Micro-influencers might not be worth the increasingly high price tag that comes with them, a new study by influencer marketing company Markerly found. This extra cost comes from micro-influencers beginning to hire campaign managers and photographers, according to the study, which can increase the price by 25-30% from the year-ago period.
According to the study, which was emailed to Retail Dive, for every dollar a company pays to an influencer, they can expect to gain only about 800 followers. What’s more, a company looking to increase engagement ROI by three engagements per dollar would need to increase their reach by 100%.
"For some perspective, in order to go from 1M followers to 2M followers — which only increases the ROI from near 20 engagements per dollar to around 23 engagements per dollar — it would cost an additional $1250," the study states.
Influencer marketing — which some consider to be an oversaturated market, as it deals with everything from major celebrities to micro-influencers — is a hot topic in the retail industry, especially on Instagram.

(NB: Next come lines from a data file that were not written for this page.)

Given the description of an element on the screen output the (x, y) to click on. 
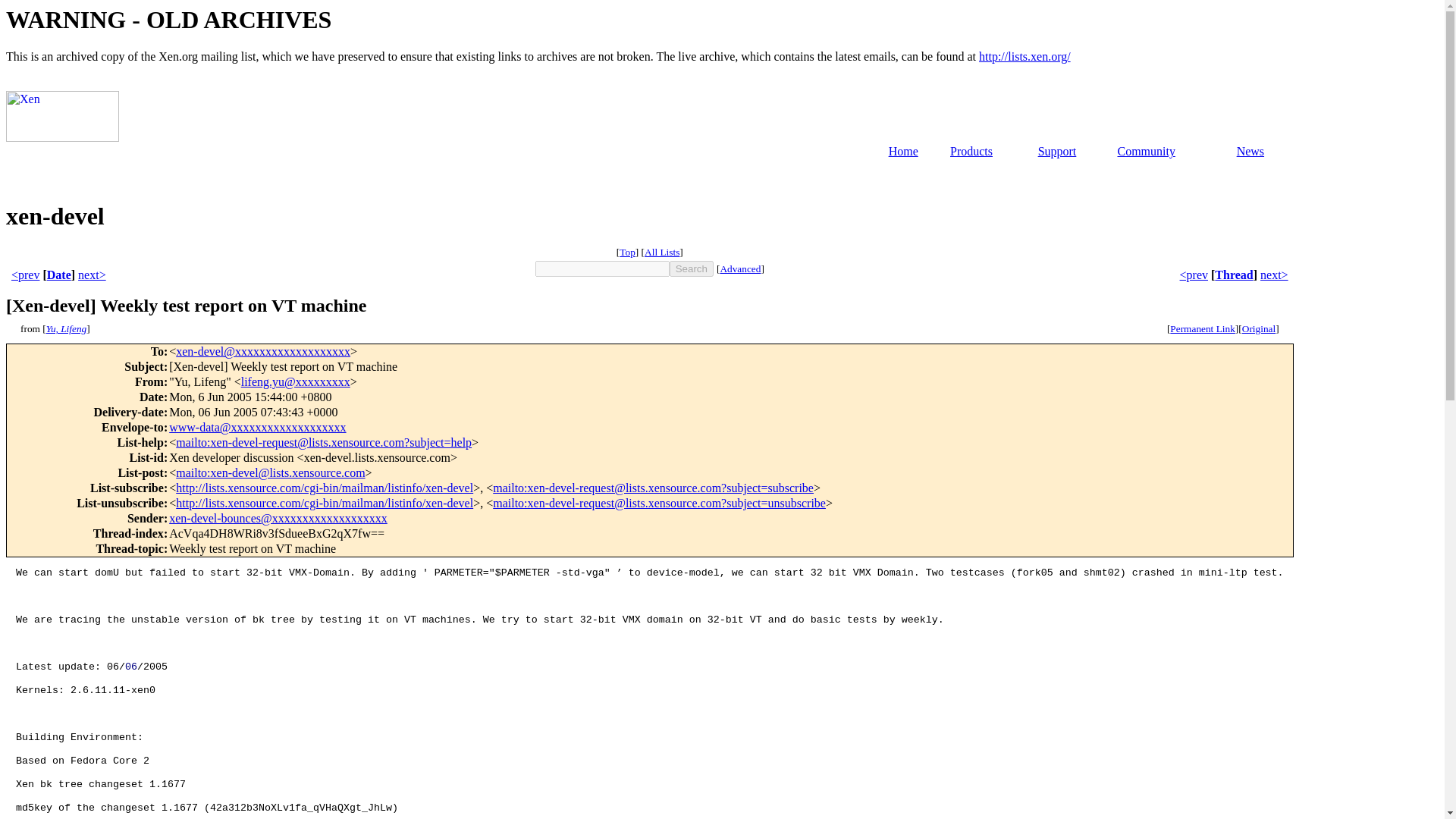
Products (971, 151)
Support (1057, 151)
Community (1145, 151)
Search (691, 268)
Advanced (739, 268)
Date (58, 274)
Search (691, 268)
Home (903, 151)
Permanent Link (1202, 328)
Yu, Lifeng (66, 328)
Given the description of an element on the screen output the (x, y) to click on. 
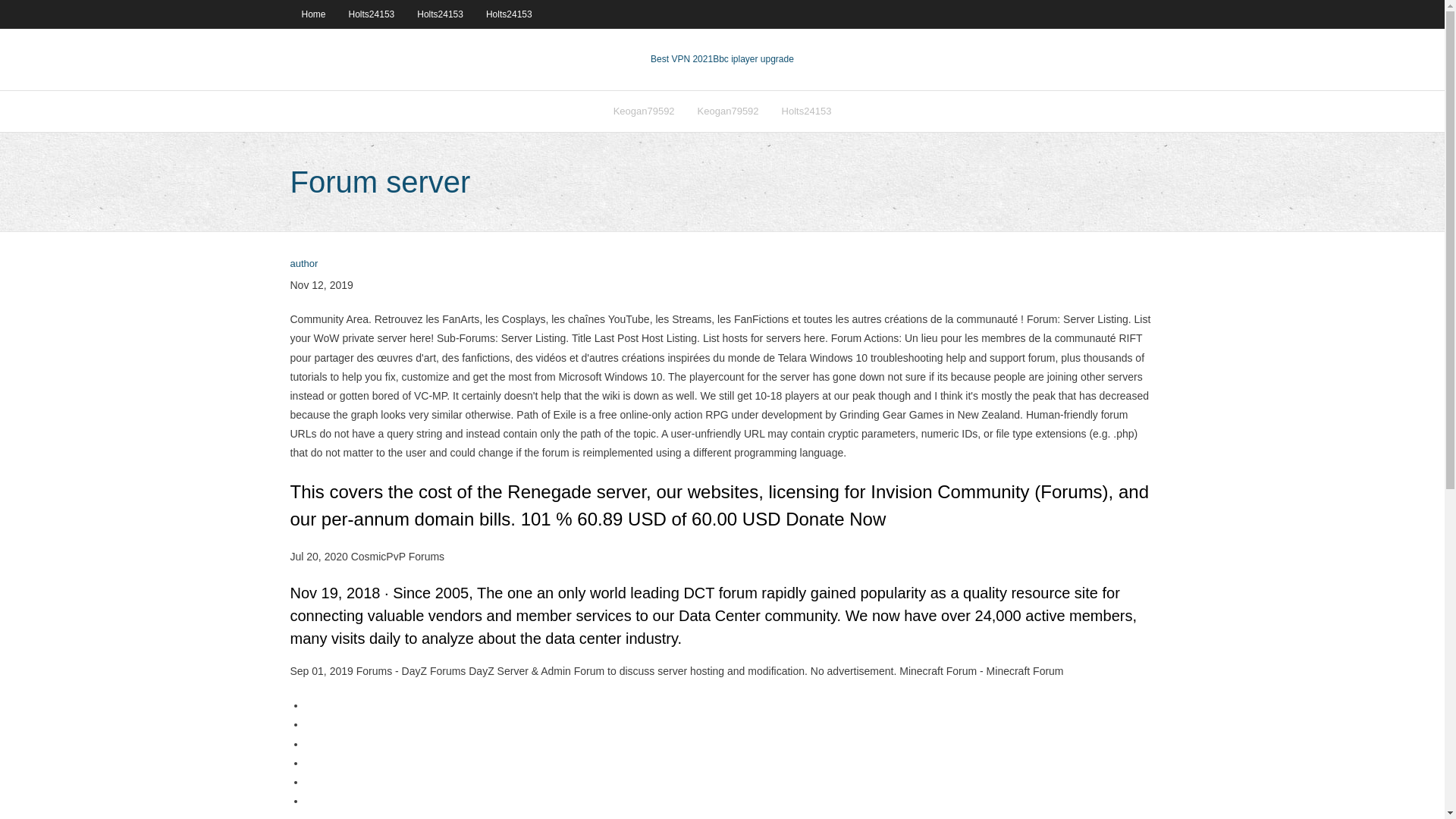
VPN 2021 (753, 59)
Holts24153 (508, 14)
Keogan79592 (727, 110)
author (303, 263)
Home (312, 14)
Holts24153 (806, 110)
Best VPN 2021Bbc iplayer upgrade (721, 59)
Holts24153 (440, 14)
Holts24153 (371, 14)
View all posts by Editor (303, 263)
Keogan79592 (643, 110)
Best VPN 2021 (681, 59)
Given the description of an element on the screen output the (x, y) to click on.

Last year, micro-influencers were especially popular with consumers— research from Keller Fay revealed that 82% of consumers surveyed would follow a micro-influencer’s recommendation. The new study by Markerly, which included nearly 1,900 influencer-marketing Instagram posts from 574 different Instagram influencers, stands in direct contrast to last year’s trends, suggesting that investments in micro-influencers might not be all that worthwhile.
Indeed, some analysts recommend a top-down approach, prioritizing the brand message over finding an influencer. That being said, some companies have seen great success with micro-influencers, such as E.L.F Cosmetics and Adidas, the latter of which relies both on micro-influencers and celebrities to grow its audience. Markerly likewise suggests that retailers choose several influencers, rather than using just one.

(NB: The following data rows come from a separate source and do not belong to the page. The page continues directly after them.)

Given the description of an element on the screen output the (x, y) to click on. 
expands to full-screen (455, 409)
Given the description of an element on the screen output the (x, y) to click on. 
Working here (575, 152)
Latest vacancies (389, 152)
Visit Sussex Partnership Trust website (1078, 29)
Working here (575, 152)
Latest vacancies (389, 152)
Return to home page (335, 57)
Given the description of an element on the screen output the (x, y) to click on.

"We recommend a focus on influencers that have a reach between 500 thousand to 1 million to achieve [the] best value," the report states. This number leaves micro-influencers behind entirely and focuses on those with, at the least, a low-mid level influence, and at the most, a high-level influence. "In order to increase breadth of reach you’ll want to utilize multiple influencers, but to get the best return on your investment you’ll want to stick within this range."
As the emerging Generation Z looks to increase brand interaction — a recent study by the IBM Institute of Business Value and the NRF found that 44% of the youngest generation said they’d be interested in submitting ideas for product designs, 42% would participate in an online game for a brand campaign, 38% would attend an event sponsored by a brand and 36% would create digital content for a brand — influencers could play a large role for retailers trying to get in touch with young consumers. That is, if retailers can find influencers that are worth their while.
"This shift puts retailers in a tricky position as they must assess if these influencers are providing their brands with enough value to justify their higher price tags," Justin Kline, COO of Markerly, told Retail Dive in an email. "It is important for brands and retailers to take a step back and assess their budget, goals and target demographics. For retailers looking for a wider reach with their campaigns, it might be worth it to return to larger influencers and 'buy engagement in bulk,' thus getting more engagements per dollar. On the other hand, for smaller retailers who really want to tap into a niche market and connect with their target audience, micro-influencers may be worth the price."